The Legacy Challenge – and compensating for its limitations.

A senior Operations manager started the conversation with a fascinating and intriguing statistic from a prior organisation – rather than staff spending the majority of their time using the main operations applications, it was found that they spent 60% of their time using spreadsheets, chat and email. Consensus was that whilst it made sense to address these ‘automation gaps’ using tools such as RPA, given the scale of the issue it made sense to review the overall process for optimisation. But this had to be led by the process owners, rather than adopting a historical approach to technology investment often experienced in certain organisations whereby IT itself is often driving the automation agenda rather than enabling it.

This led to a discussion on how automation is addressing cost reduction – there was resonance around the table that the traditional approach had been ‘skimming’ cost off, leading to poor but automated processes and significantly diluted expertise in the organisation leading to increased operational risk. Overall there was agreement that a different approach was needed to deliver sustainable optimisation of the post trade trade cost base. Given that many organisations are now operating a significantly simplified business model, working out what processes and technology is required for it,  rather than cutting down from a more complex starting point and addressing fixed cost through transformation rather than allocation,  is more likely to provide successful and sustainable results. The group strongly agreed with the business COO’s present that the Front Office should be leading these front-to-back efforts aligning investment with the business strategy.  Transparency of cost and cost drivers to drive accountability for cost and cost reduction is also key. The conversation expanded on from this to focus around how post trade technology historically had been viewed as an automation enabler at a functional level – such as within securities operations – rather than being presented as a front to back solution to a business problem. As organisations look to re-cast their operating models through leveraging tools such as zero-based budgeting or greenfield site planning, this shift in mindset was viewed as being critical to success.

Utilities A Naughty Word?

The value of collaboration – and the commercial benefits of mutualisation – then formed the basis for the debate. There was much dialogue around the relative success/failure of the utility concept and  one senior Operations manager commented that historically “utility” offerings had courted Tier 1 organisations , eventually stalling efforts after perhaps one client had joined. The real opportunity, they stated “was, and still is, in Tier 2 organisations where the financial (and Op Risk) challenges are much greater than the Tier 1’s”. Additionally, as typically regional players, there is not a fear of cannibalising clients as they service different regional client groups. There appears to be an avenue of opportunity through bilateral partnerships rather than full-blown “utility” operations in this scenario – certainly where a technology vendor provides a common platform to base the service on.

Managed services seemed a more credible path to derive mutualised benefits from, but these had to be considered based on the objectives of the organisation and the business problem trying to be solved. Not merely viewing take up of a service offering as a means to an end in isolation.
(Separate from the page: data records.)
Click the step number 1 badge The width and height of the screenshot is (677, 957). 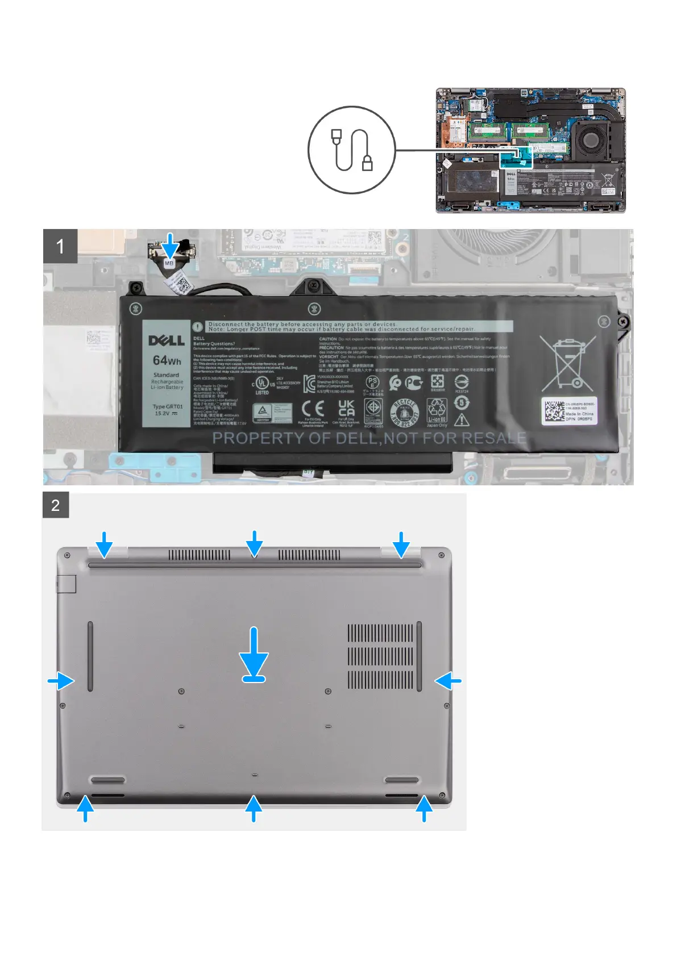[60, 246]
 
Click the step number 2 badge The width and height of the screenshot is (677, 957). [56, 505]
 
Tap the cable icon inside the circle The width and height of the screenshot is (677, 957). [352, 149]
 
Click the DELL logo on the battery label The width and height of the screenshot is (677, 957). [167, 340]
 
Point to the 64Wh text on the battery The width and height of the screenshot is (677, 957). [167, 360]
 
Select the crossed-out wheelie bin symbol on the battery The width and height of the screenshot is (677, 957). [568, 364]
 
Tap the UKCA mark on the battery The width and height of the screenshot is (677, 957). [346, 408]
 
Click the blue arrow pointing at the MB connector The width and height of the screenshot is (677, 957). [169, 245]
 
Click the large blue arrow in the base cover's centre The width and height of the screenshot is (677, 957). [254, 654]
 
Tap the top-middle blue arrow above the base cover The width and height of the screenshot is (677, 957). [255, 543]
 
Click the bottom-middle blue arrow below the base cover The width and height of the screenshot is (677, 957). [254, 808]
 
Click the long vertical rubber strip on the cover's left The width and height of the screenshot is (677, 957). [90, 656]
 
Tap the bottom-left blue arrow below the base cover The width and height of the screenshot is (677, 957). [85, 808]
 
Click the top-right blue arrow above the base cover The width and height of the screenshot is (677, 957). [401, 544]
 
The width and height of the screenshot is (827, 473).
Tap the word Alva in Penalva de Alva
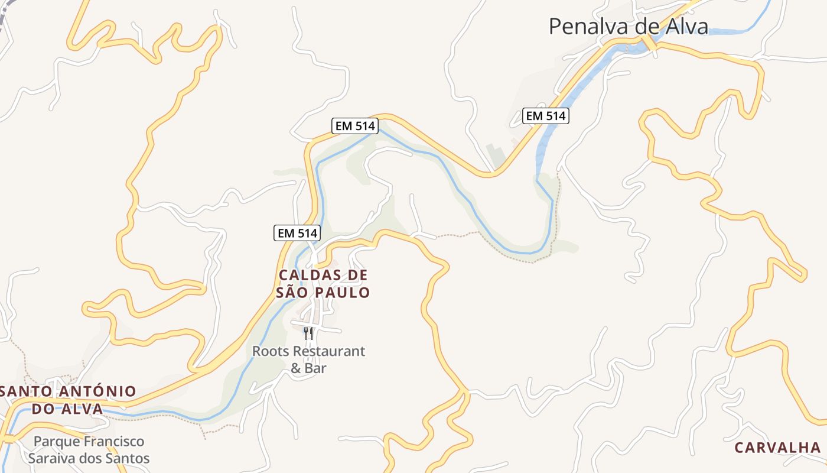(x=686, y=27)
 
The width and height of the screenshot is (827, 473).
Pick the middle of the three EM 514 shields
(x=354, y=126)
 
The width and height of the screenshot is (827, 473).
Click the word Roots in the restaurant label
(x=271, y=351)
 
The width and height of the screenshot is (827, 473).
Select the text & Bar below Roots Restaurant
(x=308, y=368)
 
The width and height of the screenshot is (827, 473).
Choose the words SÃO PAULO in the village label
(x=323, y=293)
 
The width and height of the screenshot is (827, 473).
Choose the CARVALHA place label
(x=777, y=448)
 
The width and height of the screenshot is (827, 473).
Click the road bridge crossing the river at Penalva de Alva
(x=650, y=43)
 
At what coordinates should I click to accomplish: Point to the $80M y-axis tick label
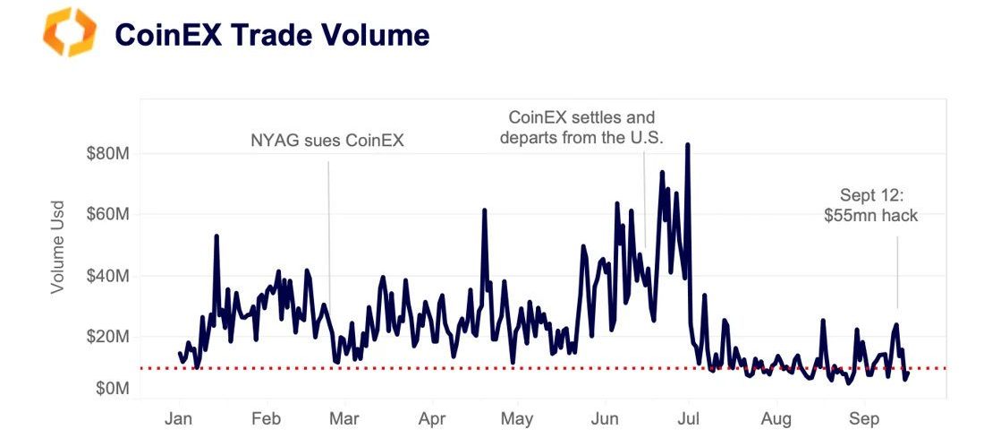108,153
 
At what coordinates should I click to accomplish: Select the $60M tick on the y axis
108,214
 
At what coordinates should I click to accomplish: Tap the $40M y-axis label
108,275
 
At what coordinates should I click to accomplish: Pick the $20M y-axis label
108,336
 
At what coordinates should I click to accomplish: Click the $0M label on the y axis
112,389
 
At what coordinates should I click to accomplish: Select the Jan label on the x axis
180,419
In concluding comments, Maxfield commented that the maturity of technology solutions emerging within the market provided credible solutions to the legacy challenge. But these solutions had to be bundled together to solve the post trade cost challenge rather than waiting for a ‘silver-bullet’ to resolve the issue in its entirety. The automation gaps outlined earlier – where ‘humans-as-api’s’ are involved in the process had to be addressed alongside the legacy technology challenge to bring about success.

Rutherford further echoed these points in conclusion, highlighting the criticality of viewing the post trade challenge through a lens of “what is affordable for the business going forward, rather than what can be skimmed from the historic cost base”. This forward looking view was critical for organisations to successfully “architect for the future”.